Camp de Thiaroye from 1988, one of Sembène’s later films, co-directed and co-written with Thierno Faty Sow, unearths the genocidal killing of the Tirailleurs Senegalais, soldiers from Francophone West Africa serving in the French army, in December of 1944. The Second World War was not the first time that the French army had used colonial troops on European battlefields. Between 1914 and 1918 some 200,000 such soldiers were, in the words of Walter Rodney, recruited “through the use of methods reminiscent of slave-hunting” Of these, an estimated 25,000 died, and “many more returned home mutilated, for they were used as cannon fodder during the European capitalist war.” As Rodney notes in How Europe Undeveloped Africa, many Africans served with pride despite their horrific treatment. “They mistakenly hoped that the army would be an avenue for displaying the courage and dignity of Africans,” Rodney writes, “and, in the process, earning freedom.” That hope proved to be illusory. On the battlefield, the colonists used Black soldiers as mere pawns, and even as test subjects for weapons of mass destruction.

Sembène’s film opens with a ceremonial parade on the dockyards of Dakar, there to greet the tirailleurs disembarking prior to repatriation. From the docks, the soldiers are then taken to a prison-like transit camp on the outskirts of the Senegalese capital.

Shortly before their detention in the Senegalese camp, Sergeant-Major Diatta (Ibrahima Sane), a soldier who fought with the 1st Free French Army in the Libyan desert and later in Europe where he took part in the liberation of Paris, is visited by relatives. They tell him that they have fled to the city from their home village, having survived a massacre by the colonial authorities. Diatta’s parents, he is told, are dead.

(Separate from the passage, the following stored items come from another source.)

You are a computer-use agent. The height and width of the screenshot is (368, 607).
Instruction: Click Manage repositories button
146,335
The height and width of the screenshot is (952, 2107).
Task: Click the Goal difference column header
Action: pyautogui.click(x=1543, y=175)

The audience is not told the cause of the massacre. But a clue perhaps lies in Sembène’s earlier work, Emitai (1971) in which we see a similar atrocity, committed in response to African resistance to forced enlistment into the French colonial army and the requisition of farm produce by the French military.

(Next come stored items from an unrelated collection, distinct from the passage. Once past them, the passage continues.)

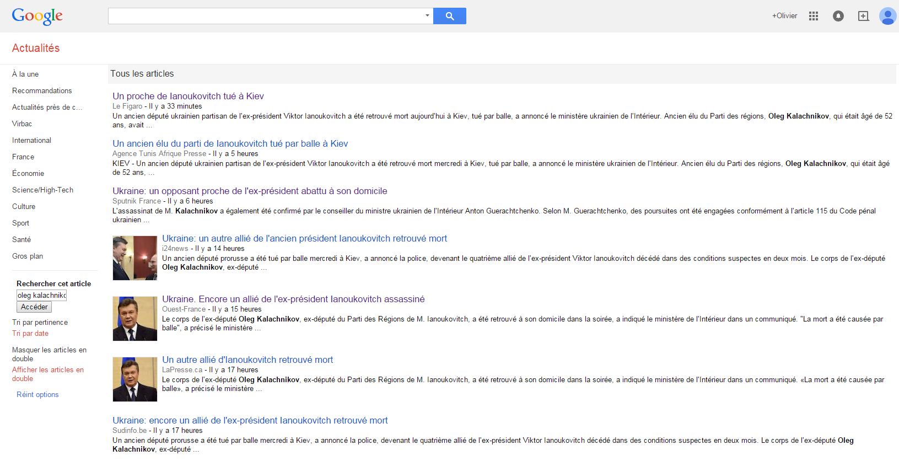
Task: Focus the oleg kalachnikov search field
Action: (41, 295)

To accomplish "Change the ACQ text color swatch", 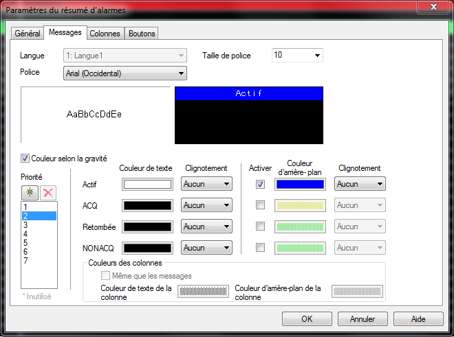I will [147, 205].
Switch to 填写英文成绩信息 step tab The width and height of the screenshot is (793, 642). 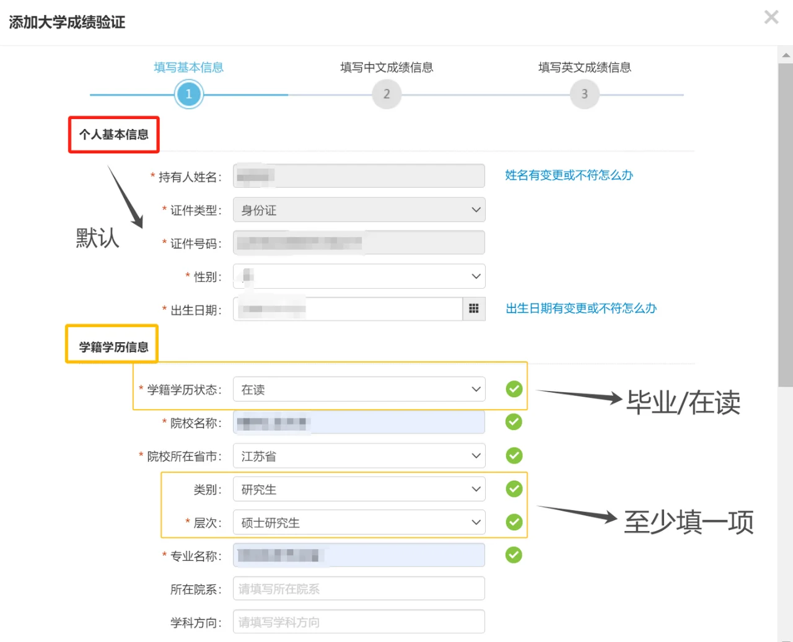584,68
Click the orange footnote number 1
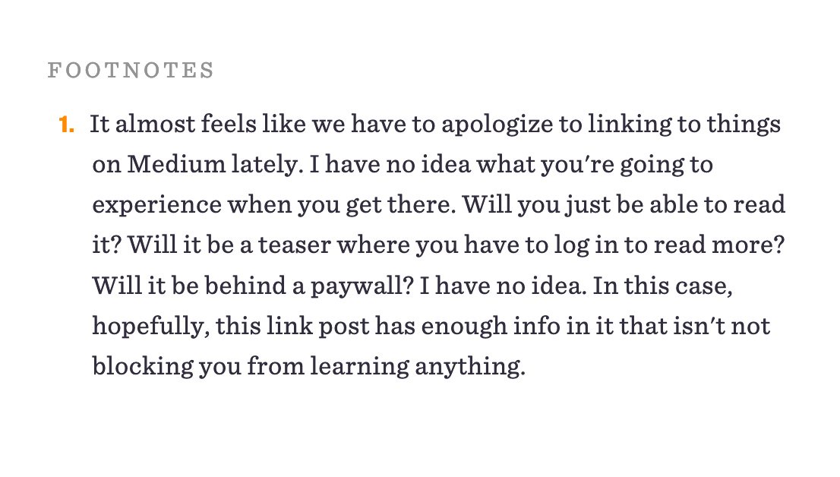This screenshot has width=840, height=477. [66, 125]
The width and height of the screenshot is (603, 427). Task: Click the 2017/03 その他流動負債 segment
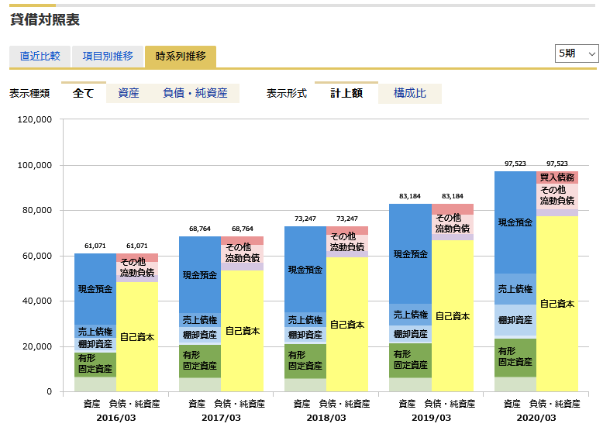tap(243, 253)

Upon visiting him, Diatta’s relatives are horrified to learn that he now has a white wife and a daughter back in France: “How dare you marry one of those who destroyed your village?” he is asked. The photo of his wife and young child looms in the background of the shot, foreshadowing a future unattainable under colonial rule. Diatta represents the “exceptional” African. A Western intellectual, educated in the metropole, he spends his time listening to classical music and reading European literature. Diatta represents the illusory construct of “Europeanization”: metropolitan French culture was shaped against the backdrop of colonial logics of African inferiority and White racial superiority. His mastery of French and English, his wartime heroism, and his professional status may grant him access to French culture, yet they do not shield him from the violence of anti-blackness and modernity. This ultimately lends to his radical awakening.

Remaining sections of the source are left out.